Su Sanremo 2021

Questo Festival non andava fatto. Per rispetto.
Nei confronti di quelli che i loro spettacoli e la loro musica non possono farli, che vivono di questo e alla loro arte hanno dedicato tutto. E per rispetto di tutto quel mondo che c’è intorno: elettricisti, fonici, operai, tecnici, e tutti gli altri che dimentico. Quelli insomma di cui sembra non fregare un cazzo di niente a nessuno.
Non ci sono solo i ristoratori nella merda, anche se siamo più sensibili alle cene che alla cultura.
Ma capisco che sia più facile riempire lo stomaco che il cervello.
Però il Festival c’è stato lo stesso. Implacabile.
I padroni di Nostra Signora della Tim non potevano certo permettere diversamente. Troppi interessi in gioco, i palinsesti Rai da alimentare, le lagne di Mina da propinarci, la moglie di Amadeus da far lavorare, le mummie della critica e del gossip da riesumare per la circostanza prima di imbalsamarle di nuovo per il prossimo anno.
Le solite cose insomma.
No, la musica no. Quella è spesso solo un dettaglio. E quest’anno più di sempre.

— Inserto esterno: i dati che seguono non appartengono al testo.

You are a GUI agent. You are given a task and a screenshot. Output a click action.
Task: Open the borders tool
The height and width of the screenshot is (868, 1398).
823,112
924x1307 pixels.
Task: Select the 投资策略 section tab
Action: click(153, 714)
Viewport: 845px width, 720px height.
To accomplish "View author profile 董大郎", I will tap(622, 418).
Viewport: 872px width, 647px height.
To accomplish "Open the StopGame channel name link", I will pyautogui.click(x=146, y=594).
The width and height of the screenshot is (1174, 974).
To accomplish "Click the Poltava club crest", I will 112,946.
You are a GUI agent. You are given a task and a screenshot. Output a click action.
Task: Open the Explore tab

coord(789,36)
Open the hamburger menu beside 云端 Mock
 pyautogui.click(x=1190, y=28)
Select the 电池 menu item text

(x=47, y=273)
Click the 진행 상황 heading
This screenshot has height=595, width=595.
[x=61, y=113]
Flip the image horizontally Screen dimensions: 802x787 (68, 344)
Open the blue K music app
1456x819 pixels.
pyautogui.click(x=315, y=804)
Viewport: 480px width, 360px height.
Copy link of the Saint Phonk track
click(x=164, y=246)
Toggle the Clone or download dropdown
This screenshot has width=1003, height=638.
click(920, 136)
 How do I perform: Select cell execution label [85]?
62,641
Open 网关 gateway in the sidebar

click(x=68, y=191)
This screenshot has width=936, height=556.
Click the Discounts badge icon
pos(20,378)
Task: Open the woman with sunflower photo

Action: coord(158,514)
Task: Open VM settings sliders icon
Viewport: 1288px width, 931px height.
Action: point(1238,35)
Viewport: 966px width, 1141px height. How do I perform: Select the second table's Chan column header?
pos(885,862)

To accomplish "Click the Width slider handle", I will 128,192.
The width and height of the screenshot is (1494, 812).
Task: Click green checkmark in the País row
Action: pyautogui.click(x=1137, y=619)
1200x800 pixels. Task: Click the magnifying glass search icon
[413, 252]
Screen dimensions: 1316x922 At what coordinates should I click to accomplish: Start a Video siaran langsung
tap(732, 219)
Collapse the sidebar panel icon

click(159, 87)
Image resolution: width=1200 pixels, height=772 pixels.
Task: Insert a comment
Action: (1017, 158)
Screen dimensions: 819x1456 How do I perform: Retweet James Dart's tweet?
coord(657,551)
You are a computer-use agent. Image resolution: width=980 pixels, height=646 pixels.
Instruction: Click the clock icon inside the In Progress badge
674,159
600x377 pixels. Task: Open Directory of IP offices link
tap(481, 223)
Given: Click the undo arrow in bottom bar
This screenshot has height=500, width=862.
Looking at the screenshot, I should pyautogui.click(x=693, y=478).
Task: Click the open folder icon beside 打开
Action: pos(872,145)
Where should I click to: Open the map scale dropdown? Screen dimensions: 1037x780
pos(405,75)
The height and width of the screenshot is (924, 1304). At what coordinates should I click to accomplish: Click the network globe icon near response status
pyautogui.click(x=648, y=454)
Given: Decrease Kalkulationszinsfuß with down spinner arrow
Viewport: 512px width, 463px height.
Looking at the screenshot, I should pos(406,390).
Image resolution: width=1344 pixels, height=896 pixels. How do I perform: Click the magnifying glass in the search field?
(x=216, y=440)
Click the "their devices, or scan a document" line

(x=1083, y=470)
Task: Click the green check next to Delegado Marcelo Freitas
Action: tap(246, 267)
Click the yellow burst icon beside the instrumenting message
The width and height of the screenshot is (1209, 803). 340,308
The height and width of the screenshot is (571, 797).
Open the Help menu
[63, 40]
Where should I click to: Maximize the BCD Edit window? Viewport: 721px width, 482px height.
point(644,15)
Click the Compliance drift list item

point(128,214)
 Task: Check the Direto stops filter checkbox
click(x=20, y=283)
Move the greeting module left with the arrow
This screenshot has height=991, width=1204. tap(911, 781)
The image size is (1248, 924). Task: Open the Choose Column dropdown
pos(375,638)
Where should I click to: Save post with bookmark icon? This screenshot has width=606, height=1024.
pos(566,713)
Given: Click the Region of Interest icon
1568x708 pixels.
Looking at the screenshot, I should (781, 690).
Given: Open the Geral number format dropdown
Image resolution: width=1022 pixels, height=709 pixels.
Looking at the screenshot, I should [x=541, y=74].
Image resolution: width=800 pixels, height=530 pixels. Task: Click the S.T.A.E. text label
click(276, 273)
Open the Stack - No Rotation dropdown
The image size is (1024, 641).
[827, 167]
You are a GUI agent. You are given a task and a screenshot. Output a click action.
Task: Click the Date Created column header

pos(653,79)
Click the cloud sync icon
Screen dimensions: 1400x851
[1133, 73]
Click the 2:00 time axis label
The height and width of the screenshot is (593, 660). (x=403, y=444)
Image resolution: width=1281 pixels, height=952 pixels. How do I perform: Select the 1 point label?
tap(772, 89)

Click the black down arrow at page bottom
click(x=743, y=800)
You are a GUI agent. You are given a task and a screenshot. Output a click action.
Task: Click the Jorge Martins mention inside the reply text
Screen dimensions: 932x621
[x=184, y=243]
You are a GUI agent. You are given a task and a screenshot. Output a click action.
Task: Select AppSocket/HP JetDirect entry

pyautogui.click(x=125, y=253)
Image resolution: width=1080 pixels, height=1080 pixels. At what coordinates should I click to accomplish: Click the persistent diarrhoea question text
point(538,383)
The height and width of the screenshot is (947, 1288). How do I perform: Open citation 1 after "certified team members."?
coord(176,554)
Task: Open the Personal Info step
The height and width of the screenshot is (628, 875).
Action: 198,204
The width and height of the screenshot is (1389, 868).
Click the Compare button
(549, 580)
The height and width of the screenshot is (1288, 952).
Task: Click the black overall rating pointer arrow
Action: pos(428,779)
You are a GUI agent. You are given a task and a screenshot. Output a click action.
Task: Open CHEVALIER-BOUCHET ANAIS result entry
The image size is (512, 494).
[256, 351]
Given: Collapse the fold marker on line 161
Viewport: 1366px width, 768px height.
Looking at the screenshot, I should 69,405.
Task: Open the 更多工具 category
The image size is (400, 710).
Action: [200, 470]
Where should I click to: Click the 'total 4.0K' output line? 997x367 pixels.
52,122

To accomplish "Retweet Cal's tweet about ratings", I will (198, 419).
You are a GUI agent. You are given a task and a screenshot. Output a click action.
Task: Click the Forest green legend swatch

Si fa fatica anche a parlarne male visto che in realtà non c’era, e non si parla male degli assenti.
Musiche rinsecchite, testi banali, qualche canzone mi sembra che l’abbiano firmata in sette, ma non per prendersi un po’ del merito, solo per scaricare gran parte della colpa. Scrivere canzoni è difficile, ma non è nemmeno obbligatorio.
Fra i campioni e i giovani poi non si capiva nemmeno chi fossero gli uni e gli altri, visto che molti di loro mi erano felicemente sconosciuti.
In ogni caso per i giudizi vi rimando alle mummie di prima che arrampicandosi sugli specchi vi diranno che a forza di ascoltarle qualcuna è anche buona. Certo, anche a furia di bastonarsi le palle dopo un po’ non si sente più niente, ma perché insistere?
Io, per quel poco che ho visto qua e là (il mio televisore è ombroso come me e la Rai la prende malissimo) salvo il duetto dei Maneskin con Agnelli su “Amandoti” dei CCCP, e un po’ anche il loro rock, niente di speciale, ma sul palco di Sanremo sembra meglio di quello che è.
E al primo posto, per distacco, metto l’esibizione della Vanoni, che alla sua tenera età, si è messa tutti in tasca. Ottantasei anni di pura classe.
Su Achille Lauro non lo so. Forse è un genio o forse è solo un impostore in vena di trasformismi.
Io però credo, e vale anche per altra fauna che si è vista su quel palco, che la trasgressione sia altro che mettersi addosso quattro lustrini, nascondersi la pelle con i tatuaggi e le unghie con lo smalto.
Credo che tutto questo indichi, più che la vena artistica, un disagio su cui dovremmo riflettere.
Ma io sono vecchio, fuori tempo, e ascolto sempre blues.
Se però le canzoni erano la solita minestra, quello che mi ha stupito sono state le doti attoriali dimostrate dai cantanti. Riuscivano a rivolgersi ad un pubblico che non c’era, su applausi registrati, con una naturalezza da Actors Studio.
Potrebbero darsi al cinema, così la prossima volta lasciano il posto a quelli veri.
Quelli che sul palco, invece dei personaggi, ci portano le persone.